-- start Data in this exercise --

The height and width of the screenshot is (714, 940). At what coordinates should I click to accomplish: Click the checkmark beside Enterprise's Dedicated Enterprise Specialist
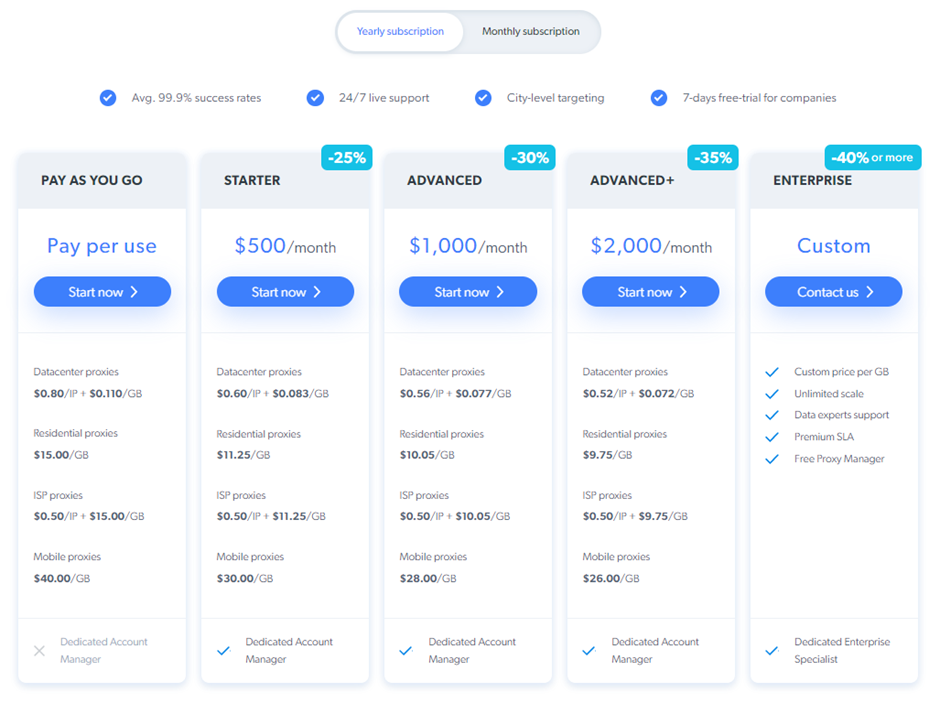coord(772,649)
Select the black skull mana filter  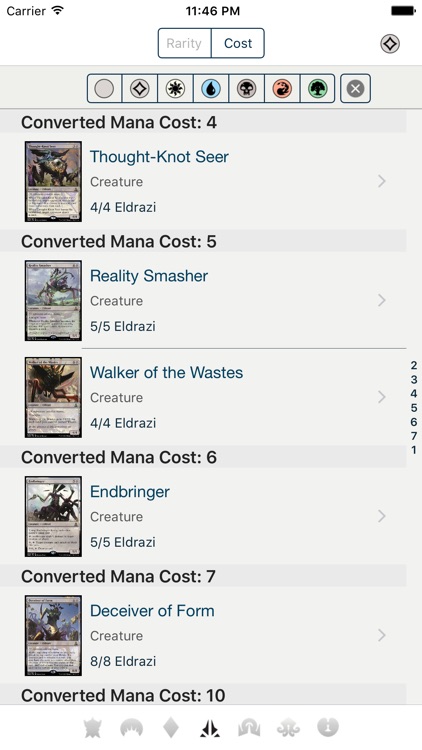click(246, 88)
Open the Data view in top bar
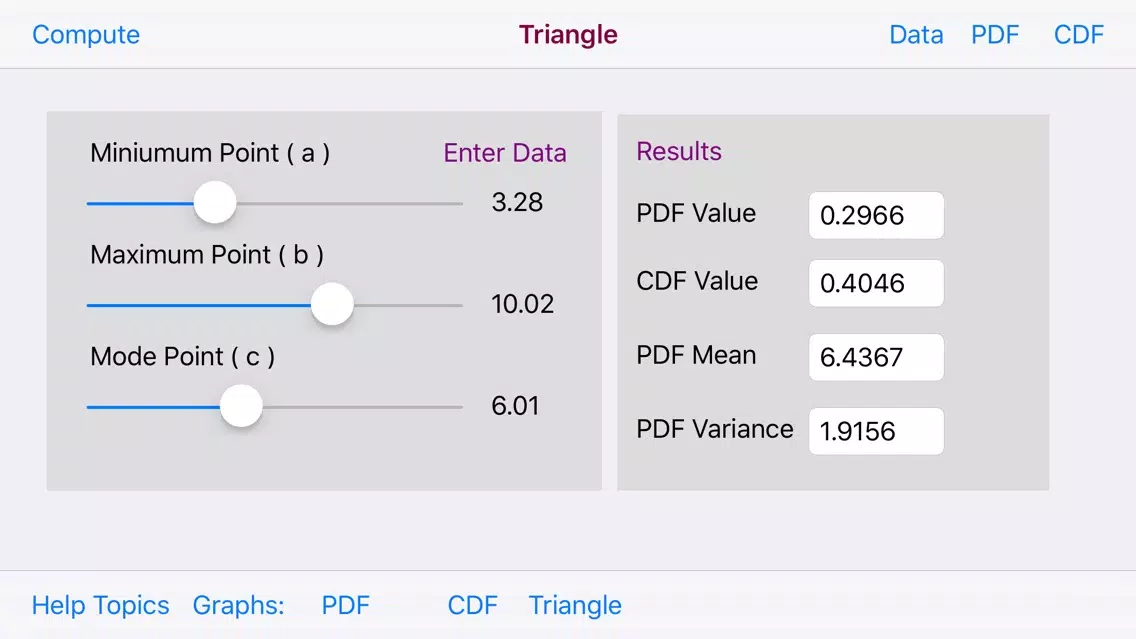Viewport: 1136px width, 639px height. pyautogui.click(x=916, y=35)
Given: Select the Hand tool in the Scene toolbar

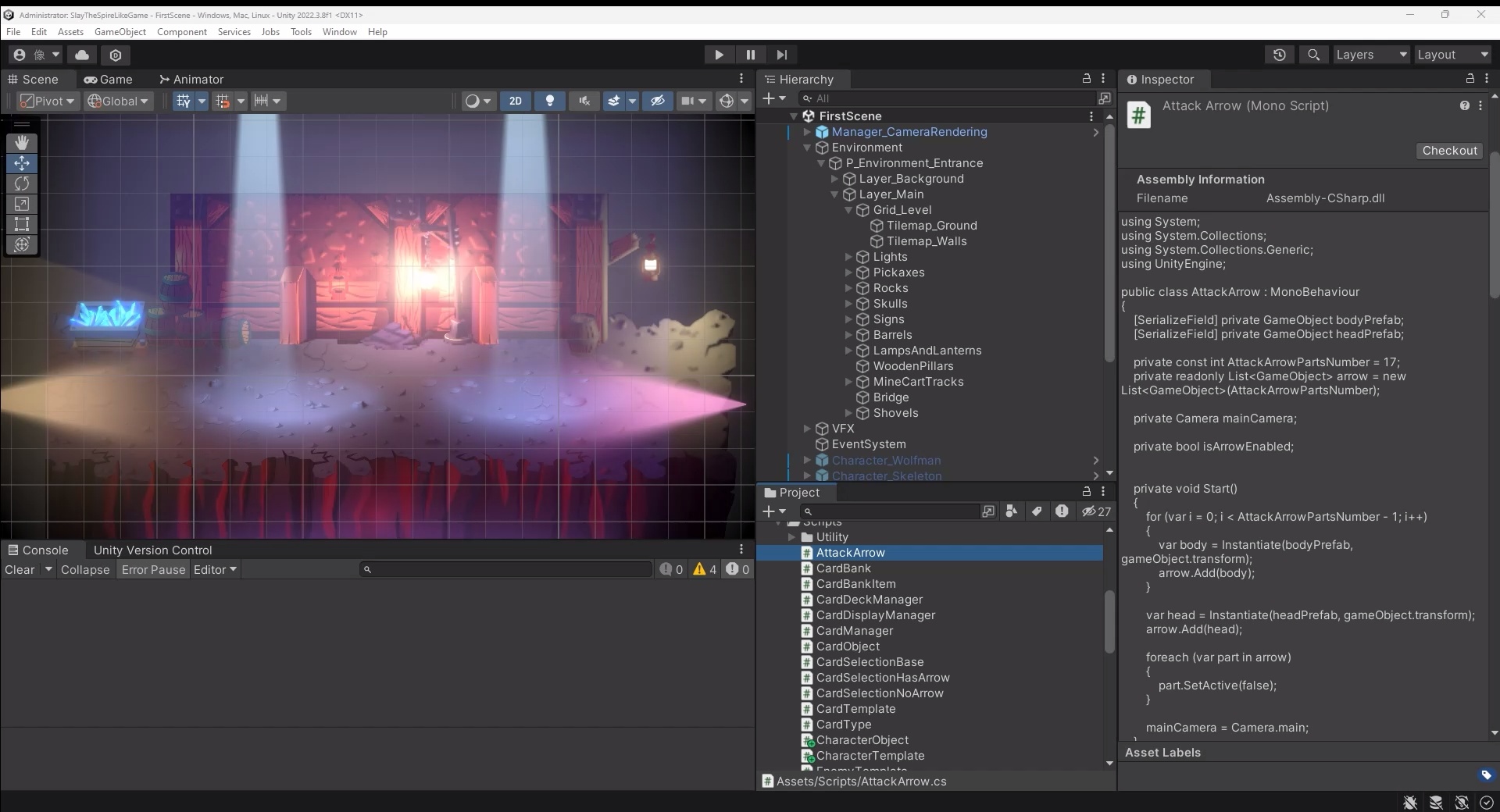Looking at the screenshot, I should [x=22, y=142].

-- end Data in this exercise --

--- To do ---
Transcribe the listing from the line containing "Open the Data view in top bar" through its final line, and leave the pictures out of the answer.

--- Final result ---
Open the Data view in top bar
Viewport: 1136px width, 639px height. pyautogui.click(x=916, y=35)
Given: Select the Hand tool in the Scene toolbar

Looking at the screenshot, I should [x=22, y=142].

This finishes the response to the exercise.